> [MATERIAL FOR THIS EXERCISE]
======
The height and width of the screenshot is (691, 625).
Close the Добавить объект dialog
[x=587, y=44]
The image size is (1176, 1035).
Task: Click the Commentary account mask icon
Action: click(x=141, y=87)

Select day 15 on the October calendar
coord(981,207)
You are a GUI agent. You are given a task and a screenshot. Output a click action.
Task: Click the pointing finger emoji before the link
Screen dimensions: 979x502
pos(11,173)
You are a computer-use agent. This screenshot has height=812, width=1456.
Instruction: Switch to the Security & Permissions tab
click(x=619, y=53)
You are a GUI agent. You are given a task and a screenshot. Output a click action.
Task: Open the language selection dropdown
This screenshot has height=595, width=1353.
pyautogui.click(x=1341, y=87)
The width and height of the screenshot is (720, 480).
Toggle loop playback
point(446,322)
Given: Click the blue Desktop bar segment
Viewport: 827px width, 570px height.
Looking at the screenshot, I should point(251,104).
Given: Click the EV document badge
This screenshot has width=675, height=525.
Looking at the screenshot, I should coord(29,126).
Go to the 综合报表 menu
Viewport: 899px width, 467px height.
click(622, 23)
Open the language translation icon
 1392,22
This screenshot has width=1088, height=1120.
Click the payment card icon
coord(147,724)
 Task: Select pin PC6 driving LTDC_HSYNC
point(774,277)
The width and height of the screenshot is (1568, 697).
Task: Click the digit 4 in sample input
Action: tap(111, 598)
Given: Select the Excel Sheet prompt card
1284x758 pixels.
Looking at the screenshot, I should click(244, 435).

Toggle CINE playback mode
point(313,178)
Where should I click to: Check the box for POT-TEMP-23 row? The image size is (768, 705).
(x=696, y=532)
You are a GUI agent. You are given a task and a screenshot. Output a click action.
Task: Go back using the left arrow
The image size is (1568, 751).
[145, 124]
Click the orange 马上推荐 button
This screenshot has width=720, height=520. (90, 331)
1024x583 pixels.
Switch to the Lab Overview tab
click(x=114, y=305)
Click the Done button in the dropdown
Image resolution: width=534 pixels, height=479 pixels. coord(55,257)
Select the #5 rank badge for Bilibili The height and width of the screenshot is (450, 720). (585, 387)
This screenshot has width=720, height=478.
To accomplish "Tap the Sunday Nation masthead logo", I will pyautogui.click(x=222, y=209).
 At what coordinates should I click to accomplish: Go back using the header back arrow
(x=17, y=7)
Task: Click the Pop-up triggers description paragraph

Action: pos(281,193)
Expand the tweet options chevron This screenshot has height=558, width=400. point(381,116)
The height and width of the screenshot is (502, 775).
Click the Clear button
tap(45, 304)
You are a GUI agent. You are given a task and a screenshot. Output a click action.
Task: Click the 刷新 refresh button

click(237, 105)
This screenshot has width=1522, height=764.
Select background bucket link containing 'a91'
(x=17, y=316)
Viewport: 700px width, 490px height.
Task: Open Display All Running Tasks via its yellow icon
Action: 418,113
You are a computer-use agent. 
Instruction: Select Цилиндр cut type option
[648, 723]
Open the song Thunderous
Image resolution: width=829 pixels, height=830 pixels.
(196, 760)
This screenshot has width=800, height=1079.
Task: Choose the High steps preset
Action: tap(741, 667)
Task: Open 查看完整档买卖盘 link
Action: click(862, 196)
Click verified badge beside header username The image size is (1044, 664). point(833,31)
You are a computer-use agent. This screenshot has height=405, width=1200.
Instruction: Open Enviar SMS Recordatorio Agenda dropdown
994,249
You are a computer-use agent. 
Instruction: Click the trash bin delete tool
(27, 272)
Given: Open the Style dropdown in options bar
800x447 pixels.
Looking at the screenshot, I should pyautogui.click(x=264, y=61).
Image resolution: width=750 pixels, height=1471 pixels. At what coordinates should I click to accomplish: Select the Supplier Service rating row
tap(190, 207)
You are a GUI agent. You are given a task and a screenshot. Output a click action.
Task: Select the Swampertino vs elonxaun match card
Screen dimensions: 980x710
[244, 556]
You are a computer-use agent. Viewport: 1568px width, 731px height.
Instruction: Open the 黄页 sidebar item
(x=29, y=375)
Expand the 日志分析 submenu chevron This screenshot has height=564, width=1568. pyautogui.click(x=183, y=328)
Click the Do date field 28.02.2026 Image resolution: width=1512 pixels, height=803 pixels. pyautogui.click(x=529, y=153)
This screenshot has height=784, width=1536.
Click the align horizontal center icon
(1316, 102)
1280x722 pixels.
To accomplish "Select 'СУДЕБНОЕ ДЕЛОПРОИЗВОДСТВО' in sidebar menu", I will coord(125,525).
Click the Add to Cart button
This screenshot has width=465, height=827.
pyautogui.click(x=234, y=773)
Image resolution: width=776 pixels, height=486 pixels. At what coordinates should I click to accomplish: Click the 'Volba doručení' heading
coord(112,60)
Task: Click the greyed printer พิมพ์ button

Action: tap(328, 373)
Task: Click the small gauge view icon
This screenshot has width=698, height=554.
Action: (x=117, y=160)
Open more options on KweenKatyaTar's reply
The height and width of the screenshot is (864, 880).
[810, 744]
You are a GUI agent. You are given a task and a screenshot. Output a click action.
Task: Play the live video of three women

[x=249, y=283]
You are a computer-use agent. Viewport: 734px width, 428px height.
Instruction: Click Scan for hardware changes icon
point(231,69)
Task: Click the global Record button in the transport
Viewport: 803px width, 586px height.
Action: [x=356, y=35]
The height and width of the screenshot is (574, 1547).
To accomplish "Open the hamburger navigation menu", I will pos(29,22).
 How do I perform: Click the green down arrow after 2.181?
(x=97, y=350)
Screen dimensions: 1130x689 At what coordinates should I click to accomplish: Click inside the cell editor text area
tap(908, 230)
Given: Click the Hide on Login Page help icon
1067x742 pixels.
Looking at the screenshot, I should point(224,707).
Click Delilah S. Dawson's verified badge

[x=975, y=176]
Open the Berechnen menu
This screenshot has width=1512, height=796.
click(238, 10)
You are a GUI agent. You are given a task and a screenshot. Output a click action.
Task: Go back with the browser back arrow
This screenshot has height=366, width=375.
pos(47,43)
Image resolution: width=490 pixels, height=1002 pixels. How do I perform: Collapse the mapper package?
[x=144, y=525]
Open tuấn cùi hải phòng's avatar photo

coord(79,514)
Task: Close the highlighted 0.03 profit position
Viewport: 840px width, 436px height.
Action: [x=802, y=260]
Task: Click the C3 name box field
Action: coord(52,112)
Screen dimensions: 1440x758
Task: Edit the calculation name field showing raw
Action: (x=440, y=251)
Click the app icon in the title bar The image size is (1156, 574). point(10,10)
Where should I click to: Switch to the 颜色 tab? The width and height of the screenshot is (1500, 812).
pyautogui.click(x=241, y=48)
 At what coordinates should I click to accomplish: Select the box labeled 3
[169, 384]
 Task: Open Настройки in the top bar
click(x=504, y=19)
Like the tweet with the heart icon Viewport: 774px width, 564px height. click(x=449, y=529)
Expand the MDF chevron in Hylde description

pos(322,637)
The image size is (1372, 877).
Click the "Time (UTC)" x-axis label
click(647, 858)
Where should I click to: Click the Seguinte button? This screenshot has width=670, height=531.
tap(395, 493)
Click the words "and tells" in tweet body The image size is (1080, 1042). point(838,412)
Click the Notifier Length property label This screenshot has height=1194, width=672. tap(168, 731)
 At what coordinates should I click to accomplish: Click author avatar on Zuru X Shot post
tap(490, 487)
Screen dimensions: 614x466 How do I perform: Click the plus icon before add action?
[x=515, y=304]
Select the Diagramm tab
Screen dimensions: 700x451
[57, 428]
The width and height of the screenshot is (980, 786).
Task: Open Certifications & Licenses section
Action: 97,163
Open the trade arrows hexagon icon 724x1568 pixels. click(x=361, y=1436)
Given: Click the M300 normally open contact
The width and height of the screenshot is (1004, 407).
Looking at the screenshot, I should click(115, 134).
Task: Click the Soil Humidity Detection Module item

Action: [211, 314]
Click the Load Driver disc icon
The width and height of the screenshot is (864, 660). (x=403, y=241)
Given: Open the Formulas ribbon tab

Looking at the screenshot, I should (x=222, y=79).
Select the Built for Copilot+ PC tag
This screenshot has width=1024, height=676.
======
> [EXERCISE] Restate exactly the records above from their first line through the line that holds "This screenshot has width=1088, height=1120.", please, including both and leaving out all others.

> [SOLUTION TO THIS PROBLEM]
The height and width of the screenshot is (691, 625).
Close the Добавить объект dialog
[x=587, y=44]
The image size is (1176, 1035).
Task: Click the Commentary account mask icon
Action: click(x=141, y=87)

Select day 15 on the October calendar
coord(981,207)
You are a GUI agent. You are given a task and a screenshot. Output a click action.
Task: Click the pointing finger emoji before the link
Screen dimensions: 979x502
pos(11,173)
You are a computer-use agent. This screenshot has height=812, width=1456.
Instruction: Switch to the Security & Permissions tab
click(x=619, y=53)
You are a GUI agent. You are given a task and a screenshot. Output a click action.
Task: Open the language selection dropdown
This screenshot has height=595, width=1353.
pyautogui.click(x=1341, y=87)
The width and height of the screenshot is (720, 480).
Toggle loop playback
point(446,322)
Given: Click the blue Desktop bar segment
Viewport: 827px width, 570px height.
Looking at the screenshot, I should point(251,104).
Given: Click the EV document badge
This screenshot has width=675, height=525.
Looking at the screenshot, I should coord(29,126).
Go to the 综合报表 menu
Viewport: 899px width, 467px height.
click(622, 23)
Open the language translation icon
 1392,22
This screenshot has width=1088, height=1120.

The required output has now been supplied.